After locating the line that holds "The height and", repeat it and each following line exactly until the material ends, skipping pictures.

# # # #

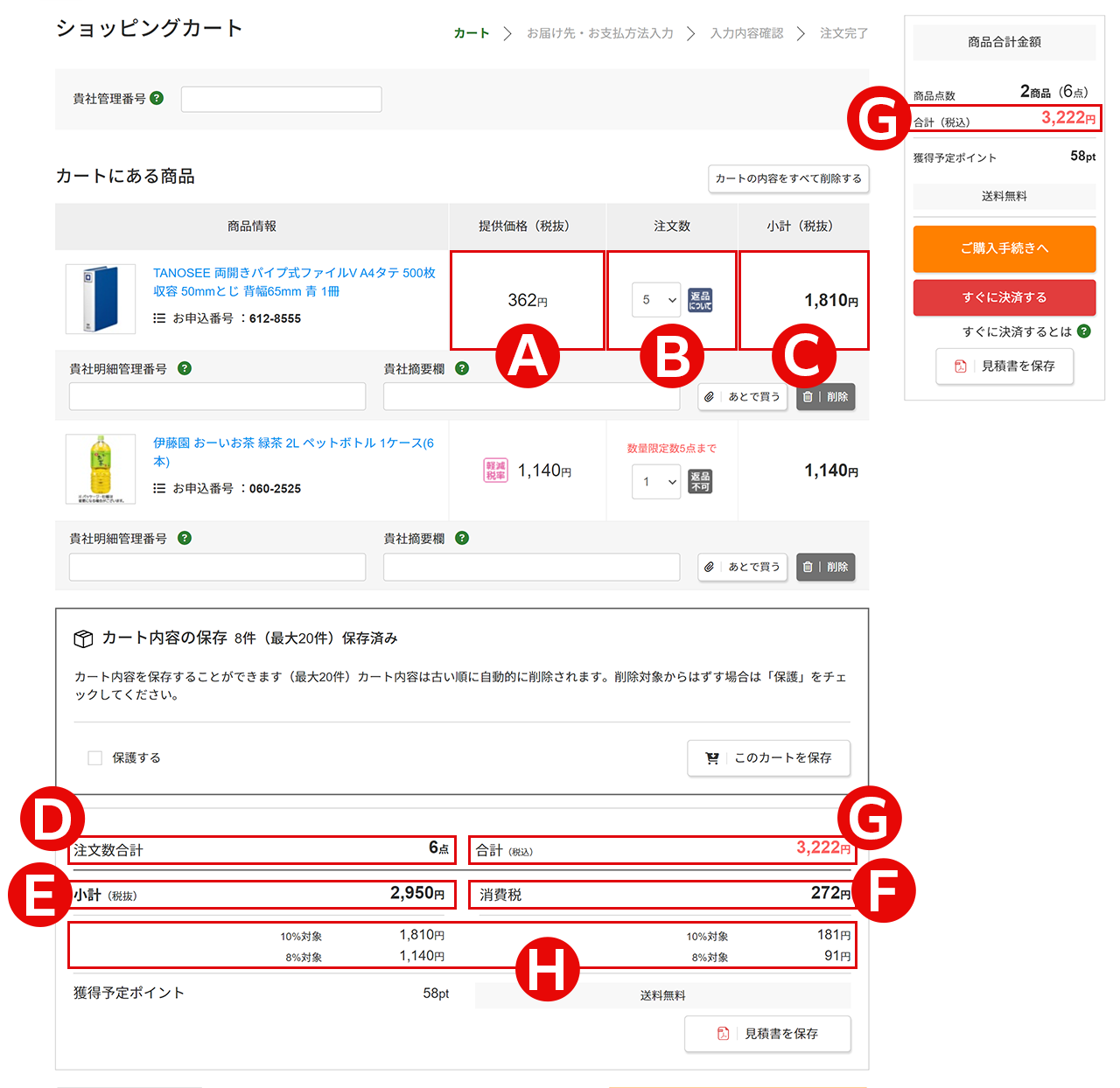Click the お届け先・お支払方法入力 step
This screenshot has width=1120, height=1088.
[x=599, y=33]
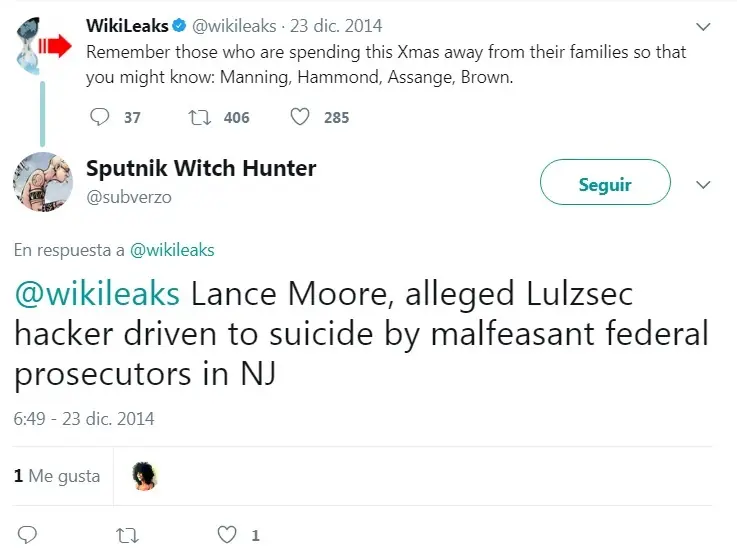Like the WikiLeaks tweet with heart icon

(x=300, y=117)
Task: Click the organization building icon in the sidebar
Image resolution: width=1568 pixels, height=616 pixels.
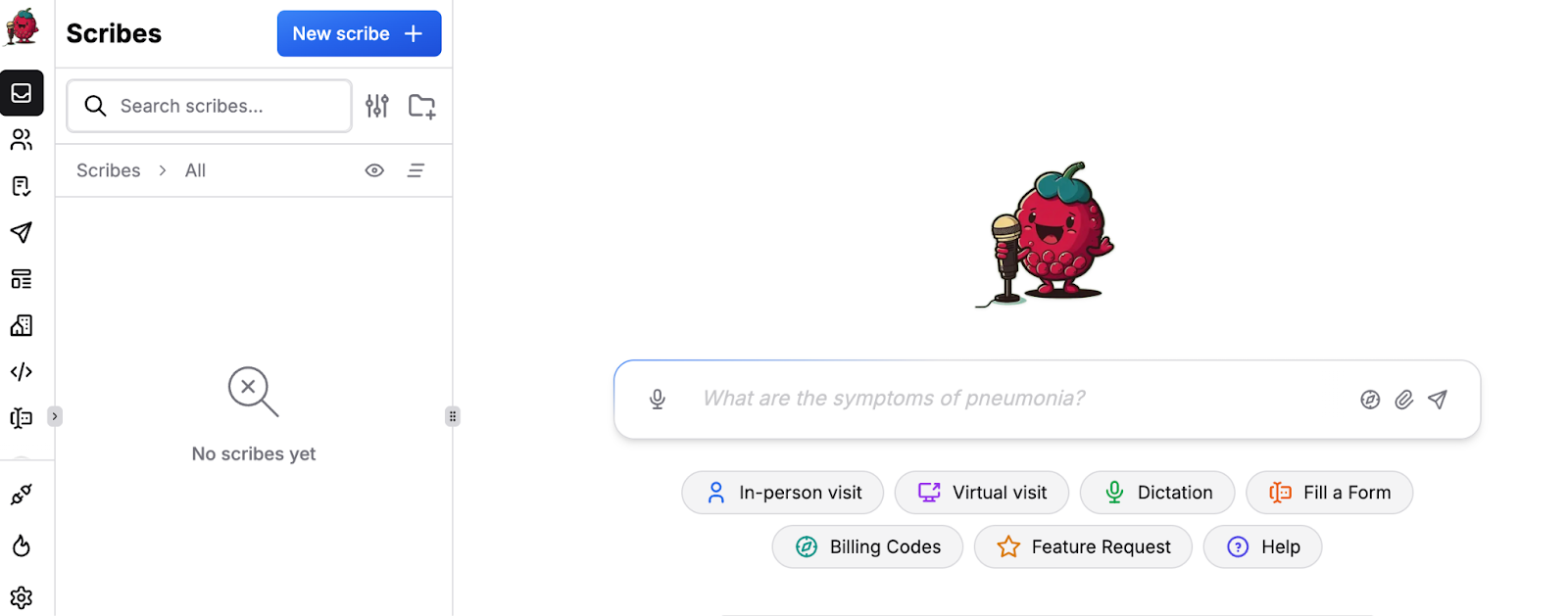Action: coord(22,325)
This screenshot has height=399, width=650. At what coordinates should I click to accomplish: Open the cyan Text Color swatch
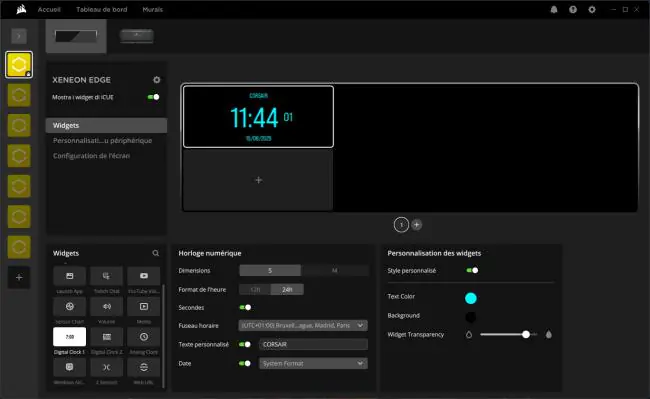(x=471, y=298)
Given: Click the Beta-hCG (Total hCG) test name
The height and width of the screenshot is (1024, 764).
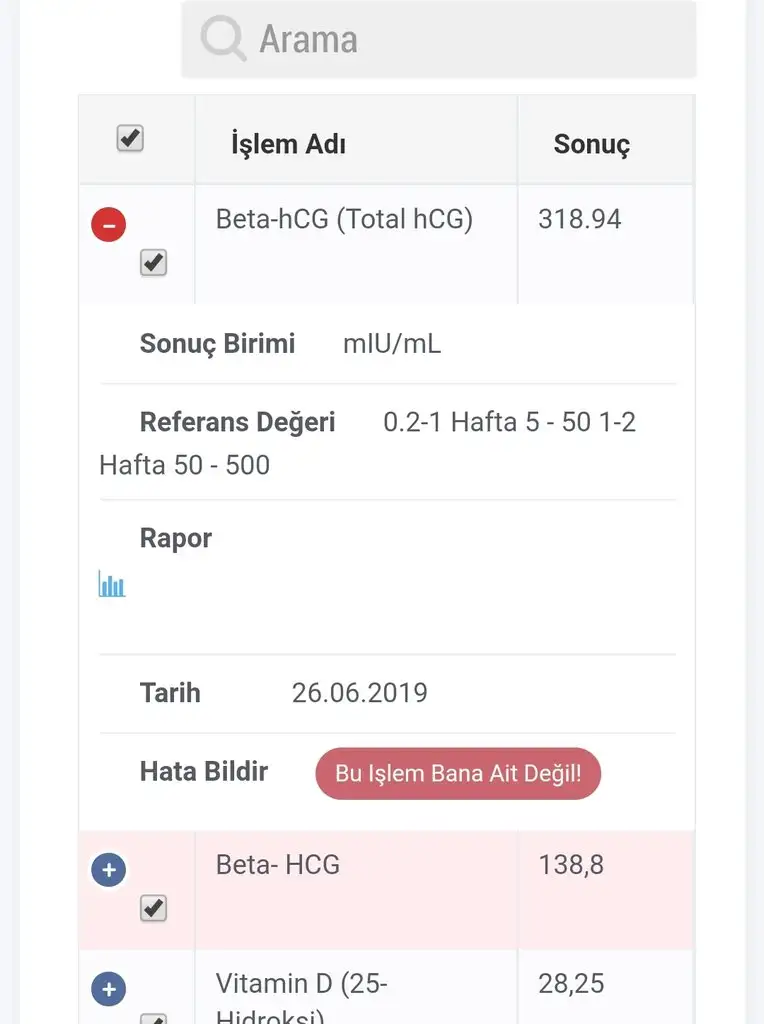Looking at the screenshot, I should pos(344,219).
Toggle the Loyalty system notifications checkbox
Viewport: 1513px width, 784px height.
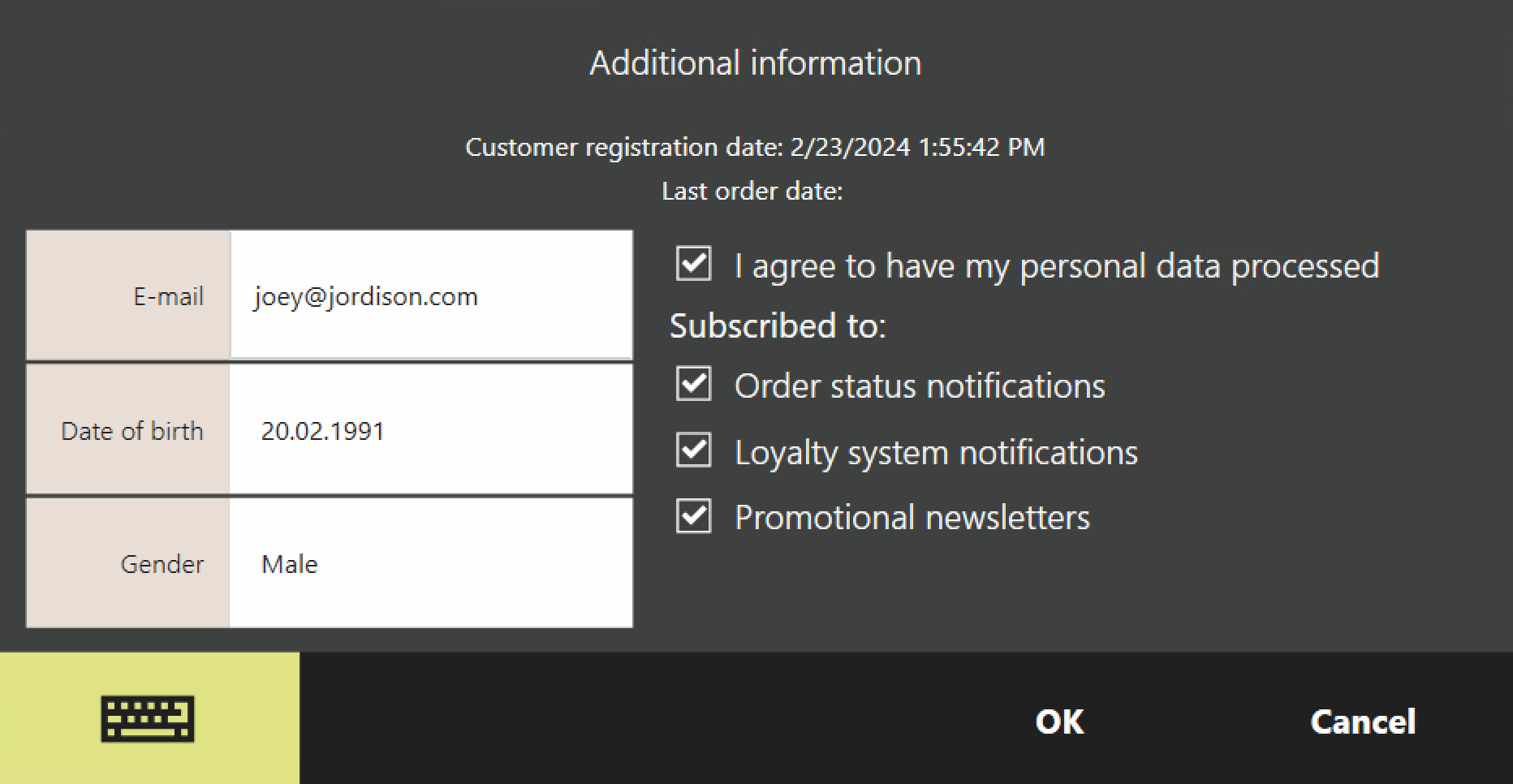(694, 450)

# # # #

## [Answer box]
The height and width of the screenshot is (1024, 764).
Looking at the screenshot, I should pos(344,219).
Toggle the Loyalty system notifications checkbox
Viewport: 1513px width, 784px height.
(694, 450)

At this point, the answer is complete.